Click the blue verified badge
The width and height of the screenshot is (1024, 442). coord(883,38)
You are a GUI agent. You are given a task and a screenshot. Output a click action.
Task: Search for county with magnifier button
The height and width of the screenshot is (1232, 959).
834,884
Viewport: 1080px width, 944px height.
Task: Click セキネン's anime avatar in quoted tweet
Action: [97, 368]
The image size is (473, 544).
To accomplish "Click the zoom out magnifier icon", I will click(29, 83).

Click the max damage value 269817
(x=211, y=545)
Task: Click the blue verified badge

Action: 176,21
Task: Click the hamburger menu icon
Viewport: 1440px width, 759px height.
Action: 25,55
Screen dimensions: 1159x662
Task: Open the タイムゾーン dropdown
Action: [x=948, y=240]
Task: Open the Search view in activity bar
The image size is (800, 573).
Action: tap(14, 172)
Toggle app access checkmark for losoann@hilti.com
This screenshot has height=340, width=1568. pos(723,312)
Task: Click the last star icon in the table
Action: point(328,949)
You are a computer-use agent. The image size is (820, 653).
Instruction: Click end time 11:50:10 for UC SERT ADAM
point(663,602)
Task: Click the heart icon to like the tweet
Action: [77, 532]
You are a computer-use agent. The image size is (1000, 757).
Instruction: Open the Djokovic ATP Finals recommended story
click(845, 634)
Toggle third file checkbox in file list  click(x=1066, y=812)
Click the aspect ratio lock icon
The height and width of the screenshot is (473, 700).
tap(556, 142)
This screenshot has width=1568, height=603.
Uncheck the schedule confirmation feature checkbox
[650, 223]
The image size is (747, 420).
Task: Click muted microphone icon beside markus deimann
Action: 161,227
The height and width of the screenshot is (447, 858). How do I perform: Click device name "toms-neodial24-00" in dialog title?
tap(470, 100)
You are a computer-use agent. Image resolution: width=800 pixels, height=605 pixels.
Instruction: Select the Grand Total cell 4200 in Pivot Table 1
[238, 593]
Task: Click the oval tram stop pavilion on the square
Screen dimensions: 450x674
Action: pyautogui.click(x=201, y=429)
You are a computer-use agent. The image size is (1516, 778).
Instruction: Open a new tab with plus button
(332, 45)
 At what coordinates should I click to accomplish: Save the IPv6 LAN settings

=====

■ **Try it**
Everything from the line with "Instruction: Select the" to the end of the listing above needs to be duplicated exactly, both end lines included, with nothing more.

■ **Output for this exercise**
Instruction: Select the Grand Total cell 4200 in Pivot Table 1
[238, 593]
Task: Click the oval tram stop pavilion on the square
Screen dimensions: 450x674
Action: pyautogui.click(x=201, y=429)
You are a computer-use agent. The image size is (1516, 778).
Instruction: Open a new tab with plus button
(332, 45)
 At what coordinates should I click to accomplish: Save the IPv6 LAN settings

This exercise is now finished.